WHAT YOU ARE ASKED TO DO – Check each line of the entries for "Click" and report the ones that have it.

DATASET EXTRACT –

---

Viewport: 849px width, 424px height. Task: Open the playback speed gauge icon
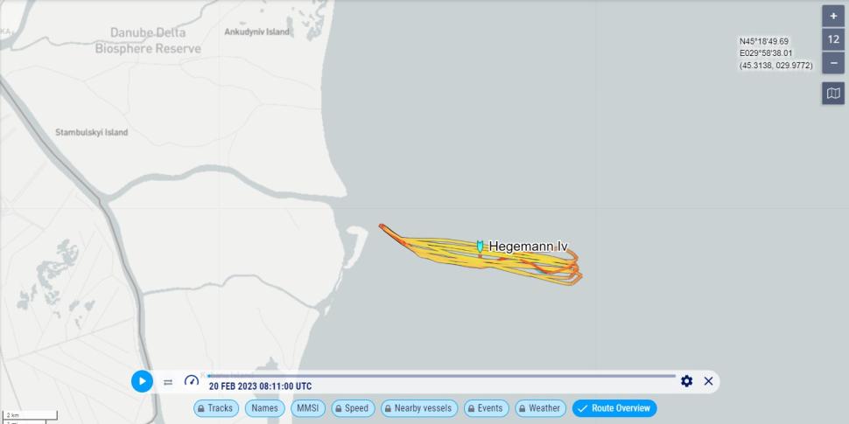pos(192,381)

---

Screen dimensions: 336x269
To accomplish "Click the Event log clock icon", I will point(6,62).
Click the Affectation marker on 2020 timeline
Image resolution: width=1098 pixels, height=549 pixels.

---

ANSWER TO THE PROBLEM –
To accomplish "Click the Event log clock icon", I will point(6,62).
Click the Affectation marker on 2020 timeline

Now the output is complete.